>>>>>

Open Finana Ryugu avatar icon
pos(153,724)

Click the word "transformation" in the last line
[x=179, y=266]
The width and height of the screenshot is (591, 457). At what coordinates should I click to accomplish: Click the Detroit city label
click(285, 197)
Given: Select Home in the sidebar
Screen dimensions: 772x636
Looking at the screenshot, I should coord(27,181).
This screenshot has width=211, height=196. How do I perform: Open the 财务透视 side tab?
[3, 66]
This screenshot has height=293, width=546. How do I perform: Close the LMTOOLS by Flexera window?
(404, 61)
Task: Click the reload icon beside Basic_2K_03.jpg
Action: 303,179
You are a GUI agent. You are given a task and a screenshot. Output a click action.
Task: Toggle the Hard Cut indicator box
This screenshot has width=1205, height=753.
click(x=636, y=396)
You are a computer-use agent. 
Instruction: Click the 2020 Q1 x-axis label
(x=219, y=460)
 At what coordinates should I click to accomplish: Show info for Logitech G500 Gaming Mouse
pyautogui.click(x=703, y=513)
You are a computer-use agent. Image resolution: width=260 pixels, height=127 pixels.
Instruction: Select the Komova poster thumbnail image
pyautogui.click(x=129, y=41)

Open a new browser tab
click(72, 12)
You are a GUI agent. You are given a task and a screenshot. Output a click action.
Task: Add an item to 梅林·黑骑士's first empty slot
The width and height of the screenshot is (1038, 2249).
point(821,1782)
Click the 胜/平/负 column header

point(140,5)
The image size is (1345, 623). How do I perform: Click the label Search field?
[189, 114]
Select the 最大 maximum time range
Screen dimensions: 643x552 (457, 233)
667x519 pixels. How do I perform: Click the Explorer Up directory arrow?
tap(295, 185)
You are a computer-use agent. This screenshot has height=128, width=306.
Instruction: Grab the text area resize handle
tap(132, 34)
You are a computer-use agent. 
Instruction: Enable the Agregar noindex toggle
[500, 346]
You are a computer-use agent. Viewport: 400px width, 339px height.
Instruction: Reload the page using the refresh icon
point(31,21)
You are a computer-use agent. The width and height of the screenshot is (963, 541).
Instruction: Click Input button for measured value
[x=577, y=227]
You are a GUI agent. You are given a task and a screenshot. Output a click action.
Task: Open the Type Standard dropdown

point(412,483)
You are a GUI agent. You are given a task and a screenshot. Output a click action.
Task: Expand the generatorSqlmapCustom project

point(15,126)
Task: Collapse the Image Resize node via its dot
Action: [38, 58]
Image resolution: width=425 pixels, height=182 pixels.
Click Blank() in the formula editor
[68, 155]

<<<<<

» **The task**
All lines with the string "resolution" must be copied from the data.

» **Answer space**
You are a computer-use agent. Image resolution: width=260 pixels, height=127 pixels.
Image resolution: width=425 pixels, height=182 pixels.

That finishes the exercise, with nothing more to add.